# Colorado-Las Vegas



## RonaldM (Feb 11, 2015)

I'm plannning to hitchhike from breckenridge to Las Vegas, maybe the next year. Anyone have information about hitchhiking on th I-70 and I-15. I have heard that hitchhiking near Utah could be a tough job. Also, I'm planning to do on late february/ beginning of march. How cold is it on these dates. 
I hope anyone could help me. To explain a little bit.... I live in Costa Rica, I have been on USA once. Next december I'm going to work for some time on colorado. When I finish, I want to take this adventure. (sorry if i made some mistakes at writting, still trying to improve)


----------



## Deleted member 2626 (Feb 11, 2015)

Man oh man. A good old thumb helps and a sharpie for writing your destination on a piece of cardboard. If its cold dress warm if hot take off some of those layers! Crazy i know. Hand drop


----------



## briancray (Mar 9, 2015)

I lived in Breckenridge, CO last winter and worked for Blue River Sports. I actually did some of this hitch so here is some information to help you out.

I-70 was pretty easy to get rides, just have people drop you off near the roundabouts on the exits and fly your signs there. Make sure you ask people where they are going and not just where you are headed. We had some asshole pick us up last year and drive 3 miles in an area where it was impossible to hitch even after we told him we were trying to get to California. Normally I don't give a shit, but standing outside when its like 10 degrees out sucks.

Grand Junction sucks balls to hitch out of, but you'll eventually get a ride...as for Fruita, don't bother stopping in this area. It's full of rich assholes who won't pick you up. We sat on the on-ramp for two days to get a lift from someone. Despite there being a truck stop, no truckers stopped at all.

Utah isn't too bad to hitch through though we did get hassled by the cops in St. George. They took our licenses and checked for warrants and threatened to give us citations if we didn't leave.

Never hitched in Vegas so I have no advice there. We flew signs mostly that said the state we were going to or the city. GJ for Grand Junction, Utah, etc. nothing too special. Threw a thumb out there too. Make sure especially when going through Utah you get dropped off in towns with people in them. Don't get stuck somewhere in a small town because you might get stuck there for a long ass time.
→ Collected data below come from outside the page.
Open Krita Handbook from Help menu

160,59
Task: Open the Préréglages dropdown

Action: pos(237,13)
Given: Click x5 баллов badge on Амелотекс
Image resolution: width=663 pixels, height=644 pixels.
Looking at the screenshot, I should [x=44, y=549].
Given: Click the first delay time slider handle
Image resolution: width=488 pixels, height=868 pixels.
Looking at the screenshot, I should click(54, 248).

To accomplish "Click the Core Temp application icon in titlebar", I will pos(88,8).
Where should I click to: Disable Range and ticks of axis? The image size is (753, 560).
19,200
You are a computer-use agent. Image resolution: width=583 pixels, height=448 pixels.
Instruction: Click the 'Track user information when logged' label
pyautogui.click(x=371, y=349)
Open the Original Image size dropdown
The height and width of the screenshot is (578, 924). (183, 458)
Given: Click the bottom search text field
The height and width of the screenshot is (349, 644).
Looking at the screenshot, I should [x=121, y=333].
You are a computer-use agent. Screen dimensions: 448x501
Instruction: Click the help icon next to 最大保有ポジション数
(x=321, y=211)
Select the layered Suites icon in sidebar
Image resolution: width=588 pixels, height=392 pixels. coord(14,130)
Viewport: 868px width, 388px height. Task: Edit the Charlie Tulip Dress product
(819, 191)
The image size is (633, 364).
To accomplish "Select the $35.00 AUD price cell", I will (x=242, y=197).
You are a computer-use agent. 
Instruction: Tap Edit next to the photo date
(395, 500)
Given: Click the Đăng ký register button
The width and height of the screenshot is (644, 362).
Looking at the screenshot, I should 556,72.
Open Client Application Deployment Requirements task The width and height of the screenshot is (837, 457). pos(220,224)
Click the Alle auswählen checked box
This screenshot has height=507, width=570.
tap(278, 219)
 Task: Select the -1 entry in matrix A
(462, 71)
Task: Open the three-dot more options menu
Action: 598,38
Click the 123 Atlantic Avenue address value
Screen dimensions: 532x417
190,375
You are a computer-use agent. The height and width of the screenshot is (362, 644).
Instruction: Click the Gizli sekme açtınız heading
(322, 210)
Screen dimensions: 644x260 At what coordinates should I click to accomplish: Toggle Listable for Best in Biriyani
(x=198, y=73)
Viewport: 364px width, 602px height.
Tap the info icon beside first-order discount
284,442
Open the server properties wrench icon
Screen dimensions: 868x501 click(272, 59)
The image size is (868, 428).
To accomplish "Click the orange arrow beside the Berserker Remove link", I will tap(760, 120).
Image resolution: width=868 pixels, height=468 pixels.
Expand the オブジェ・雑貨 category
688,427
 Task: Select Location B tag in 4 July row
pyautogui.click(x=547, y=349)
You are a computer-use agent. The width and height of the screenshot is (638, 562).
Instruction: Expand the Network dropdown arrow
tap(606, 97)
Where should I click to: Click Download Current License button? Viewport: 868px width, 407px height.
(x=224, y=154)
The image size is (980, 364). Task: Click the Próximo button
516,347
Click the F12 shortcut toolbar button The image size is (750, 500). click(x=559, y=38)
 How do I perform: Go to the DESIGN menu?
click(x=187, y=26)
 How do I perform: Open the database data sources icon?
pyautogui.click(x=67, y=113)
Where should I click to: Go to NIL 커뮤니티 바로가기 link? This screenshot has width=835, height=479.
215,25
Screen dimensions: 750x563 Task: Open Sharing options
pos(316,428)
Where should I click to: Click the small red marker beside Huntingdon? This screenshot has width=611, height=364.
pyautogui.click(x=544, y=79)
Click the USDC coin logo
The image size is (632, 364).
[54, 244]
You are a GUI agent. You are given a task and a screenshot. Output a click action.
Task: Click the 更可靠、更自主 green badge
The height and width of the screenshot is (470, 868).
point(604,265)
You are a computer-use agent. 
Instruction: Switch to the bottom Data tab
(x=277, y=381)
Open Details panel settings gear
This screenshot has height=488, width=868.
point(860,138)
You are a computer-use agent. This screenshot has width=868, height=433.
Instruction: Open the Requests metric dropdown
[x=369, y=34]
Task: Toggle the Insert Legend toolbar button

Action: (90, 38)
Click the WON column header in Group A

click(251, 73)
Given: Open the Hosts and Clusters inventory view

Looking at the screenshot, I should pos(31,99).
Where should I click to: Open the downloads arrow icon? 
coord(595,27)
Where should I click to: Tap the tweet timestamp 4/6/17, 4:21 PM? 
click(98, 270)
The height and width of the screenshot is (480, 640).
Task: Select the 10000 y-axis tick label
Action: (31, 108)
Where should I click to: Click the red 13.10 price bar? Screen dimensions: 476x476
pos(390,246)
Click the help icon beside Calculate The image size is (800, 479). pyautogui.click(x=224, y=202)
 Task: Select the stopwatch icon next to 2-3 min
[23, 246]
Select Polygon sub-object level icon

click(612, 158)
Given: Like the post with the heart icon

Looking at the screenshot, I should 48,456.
P.S. I'm gonna go out on a limb and say the best thing you can do to get rides is buy a flag of your country Costa Rica and hold it up or put it somewhere visible that ppl driving can clearly see it. If people know you are from a different country they will probably be more willing to pick you up. Good luck dude.


----------



## RonaldM (Mar 26, 2015)

Thank you @junglegreencleeds Sorry for taking so long in answering. That information is very helpful for me. I was thinking on sharing my adventure with a friend. Do you think it's a good idea. What are the pro's?


----------



## briancray (Mar 26, 2015)

@RonaldM - All of the hitching I just mentioned was done with my buddy Dez. The pros of hitching with another person is it's safer and if the person who picks you up is a wack job your friend or you will have more leverage in the back seat than the passenger seat. The cons are it's much harder to get rides because not everyone has room for two people + two packs. We missed many rides due to this. Just don't get stuck in Fruita and you'll be fine. I heard stories of people getting stuck there on the on-ramp for 7 to 8 days from this dude White Wolf we met. We got stuck there for two days, and it sucked.


----------



## RonaldM (Mar 27, 2015)

And what do you think going to the south from frisco ot denver maybe heading to the area of albquerque. Then heading to the west on the I-40... This is because i have read that hitchiking in utah is not a good experience, so i was considering to avoid it


----------



## briancray (Mar 27, 2015)

I have no experience hitching south from Frisco. I would kick it in the towns of Frisco, Breckenridge, Dillon, and Silverthorne though. You don't even need to hitch hike. They have the FREE summit stage buses that go all over the area. It's worth exploring and checking out. A lot of hiking, chill bars, nice views, good vibes. If you want to avoid Utah you can just hitch a long ride through the whole state. It might take a bit, but it's possible. Hitching in Utah is illegal though. We did get warned near St. George, but Utah is definitely worth checking out man. The geography of Utah is amazing. Oddly enough on our short hitching trip (two dudes, me and a friend) we got picked up by all women. Only person who picked us up who was a dude was rather creepy and we only took a short ride from him. Check out hitchwiki.org and nomadwiki.org for any more information that can't be found here.


----------